The flyer said the meeting would be about Cowlitz County's critical areas ordinance, the local environmental regulations that govern where people can and can't build on their own property.
But, really, it was about much more. The landowners said they didn't like laws being shoved down their throats by educated elites.
Local reaction is understandable -- the law is being shoved down their throats by self-appointed elites who have accumulated political power and aren't shy about imposing their desires on people who live far away. To such people, individual rights are unpleasant and archaic obstacles to policies intended to make the world a better place -- better to their taste, of course. It's pure hubris, but it's an attitude that prevails in today's America -- to the point that it's barely concealed.
Jason Franklin, who works for Parametrix, the firm hired to help update the ordinance, said the "best available science" would be used to determine what's a wetland, what isn't, where it's OK to build, where it isn't.
"I don't agree with coming out of college, reading best science and making decisions unless you've been out there," said Bob Janisch of Castle Rock.
"We have some higher degrees between us," Franklin acknowledged. "Those smarty people that read all those studies and write all those books --- that's us. ... We have a lifestyle that we choose and you choose yours and we try to meet in the middle."
In a county typically feisty about property rights, those were fighting words.
"These laws that they want to make today is just a screw down on you," another landowner, Jerry Reagor called out to his comrades. "It's not about protecting the environment. It's about controlling your life."
Am I alone in thinking that the consultant from Parametrix sounds like a condescending putz?

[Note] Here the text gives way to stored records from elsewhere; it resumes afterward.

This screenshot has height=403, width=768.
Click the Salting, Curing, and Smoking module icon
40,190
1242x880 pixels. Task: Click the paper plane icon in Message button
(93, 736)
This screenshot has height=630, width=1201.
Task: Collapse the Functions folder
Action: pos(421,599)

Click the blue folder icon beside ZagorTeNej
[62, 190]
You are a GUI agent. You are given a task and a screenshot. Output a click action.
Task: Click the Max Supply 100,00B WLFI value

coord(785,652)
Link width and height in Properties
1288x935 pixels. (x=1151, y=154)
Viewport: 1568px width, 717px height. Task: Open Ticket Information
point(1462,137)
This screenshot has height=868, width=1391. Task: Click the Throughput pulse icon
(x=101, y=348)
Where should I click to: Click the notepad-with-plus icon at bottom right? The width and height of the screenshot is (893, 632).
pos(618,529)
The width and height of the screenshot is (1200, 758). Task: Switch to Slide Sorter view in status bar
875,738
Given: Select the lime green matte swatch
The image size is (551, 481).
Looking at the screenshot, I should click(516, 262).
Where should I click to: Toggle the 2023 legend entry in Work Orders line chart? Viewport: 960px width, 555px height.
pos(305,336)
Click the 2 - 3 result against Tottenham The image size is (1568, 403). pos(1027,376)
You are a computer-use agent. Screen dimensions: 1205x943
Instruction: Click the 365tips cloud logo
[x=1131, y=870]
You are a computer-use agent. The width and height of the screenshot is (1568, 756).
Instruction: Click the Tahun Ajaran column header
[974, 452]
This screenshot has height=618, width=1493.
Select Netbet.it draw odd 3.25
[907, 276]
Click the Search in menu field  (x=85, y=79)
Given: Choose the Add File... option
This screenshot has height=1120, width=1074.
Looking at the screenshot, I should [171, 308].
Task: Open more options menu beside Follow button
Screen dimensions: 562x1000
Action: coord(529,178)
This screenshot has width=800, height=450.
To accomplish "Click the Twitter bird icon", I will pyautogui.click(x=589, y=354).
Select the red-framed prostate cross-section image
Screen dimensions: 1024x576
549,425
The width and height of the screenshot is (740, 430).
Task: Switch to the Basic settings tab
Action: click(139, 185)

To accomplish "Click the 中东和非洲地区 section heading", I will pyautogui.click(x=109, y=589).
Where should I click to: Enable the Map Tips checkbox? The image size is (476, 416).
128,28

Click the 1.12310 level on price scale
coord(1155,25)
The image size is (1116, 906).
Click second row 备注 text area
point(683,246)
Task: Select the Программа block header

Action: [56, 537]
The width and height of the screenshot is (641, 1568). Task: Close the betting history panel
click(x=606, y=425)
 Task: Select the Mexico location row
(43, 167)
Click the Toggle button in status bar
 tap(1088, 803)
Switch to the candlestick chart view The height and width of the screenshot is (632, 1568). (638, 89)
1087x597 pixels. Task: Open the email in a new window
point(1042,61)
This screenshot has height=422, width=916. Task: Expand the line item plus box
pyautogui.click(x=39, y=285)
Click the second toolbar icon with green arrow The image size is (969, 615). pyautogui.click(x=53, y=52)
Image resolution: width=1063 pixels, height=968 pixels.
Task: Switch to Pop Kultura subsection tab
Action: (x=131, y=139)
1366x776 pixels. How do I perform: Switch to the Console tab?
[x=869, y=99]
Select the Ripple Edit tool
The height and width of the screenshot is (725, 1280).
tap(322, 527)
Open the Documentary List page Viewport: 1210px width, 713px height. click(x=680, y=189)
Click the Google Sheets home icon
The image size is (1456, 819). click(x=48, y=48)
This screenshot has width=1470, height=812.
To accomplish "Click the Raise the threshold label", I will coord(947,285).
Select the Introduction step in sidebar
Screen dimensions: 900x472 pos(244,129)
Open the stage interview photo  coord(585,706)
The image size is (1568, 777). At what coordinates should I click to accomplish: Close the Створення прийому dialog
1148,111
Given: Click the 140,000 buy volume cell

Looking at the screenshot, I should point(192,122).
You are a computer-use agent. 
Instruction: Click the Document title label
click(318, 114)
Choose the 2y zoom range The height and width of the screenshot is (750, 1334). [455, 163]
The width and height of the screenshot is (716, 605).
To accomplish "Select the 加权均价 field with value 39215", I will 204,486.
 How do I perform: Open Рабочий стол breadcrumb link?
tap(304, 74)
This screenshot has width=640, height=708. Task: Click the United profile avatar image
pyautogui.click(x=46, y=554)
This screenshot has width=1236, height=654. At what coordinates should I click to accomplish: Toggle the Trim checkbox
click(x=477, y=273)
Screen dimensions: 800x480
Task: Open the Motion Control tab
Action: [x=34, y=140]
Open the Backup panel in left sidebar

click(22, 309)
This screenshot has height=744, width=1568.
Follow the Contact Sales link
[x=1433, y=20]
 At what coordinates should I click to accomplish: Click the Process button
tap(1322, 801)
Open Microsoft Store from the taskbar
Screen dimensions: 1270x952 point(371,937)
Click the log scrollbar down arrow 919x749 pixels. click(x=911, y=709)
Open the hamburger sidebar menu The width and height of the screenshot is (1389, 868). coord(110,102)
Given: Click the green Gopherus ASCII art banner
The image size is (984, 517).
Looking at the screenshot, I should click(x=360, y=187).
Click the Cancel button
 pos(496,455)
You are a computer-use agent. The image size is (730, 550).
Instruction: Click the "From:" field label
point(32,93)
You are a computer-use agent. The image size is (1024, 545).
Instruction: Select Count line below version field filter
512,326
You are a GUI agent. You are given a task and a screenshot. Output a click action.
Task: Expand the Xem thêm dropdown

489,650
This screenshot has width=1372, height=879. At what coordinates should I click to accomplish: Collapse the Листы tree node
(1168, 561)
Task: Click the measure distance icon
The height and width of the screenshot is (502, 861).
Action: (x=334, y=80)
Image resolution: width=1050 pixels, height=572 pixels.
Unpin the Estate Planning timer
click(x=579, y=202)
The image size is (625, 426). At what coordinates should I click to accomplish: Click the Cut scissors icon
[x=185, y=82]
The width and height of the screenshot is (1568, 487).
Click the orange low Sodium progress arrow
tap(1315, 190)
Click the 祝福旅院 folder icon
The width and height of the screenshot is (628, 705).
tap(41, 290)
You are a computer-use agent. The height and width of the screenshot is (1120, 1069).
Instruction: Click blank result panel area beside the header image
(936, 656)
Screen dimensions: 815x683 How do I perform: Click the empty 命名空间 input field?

Absent the protections of legislation like I-933, the landowners of Cowlitz County -- and elsewhere -- are probably doomed. Angry public meetings don't matter to urban-based authoritarians who make the rules -- and who frankly have the support -- for now -- of a majority. Homeowners like those in this article will simply be outvoted and ignored.
If people get angry enough -- if -- they may yet have another chance at the ballot box.
Or maybe Cowlitz County -- among other places -- needs an open revolt.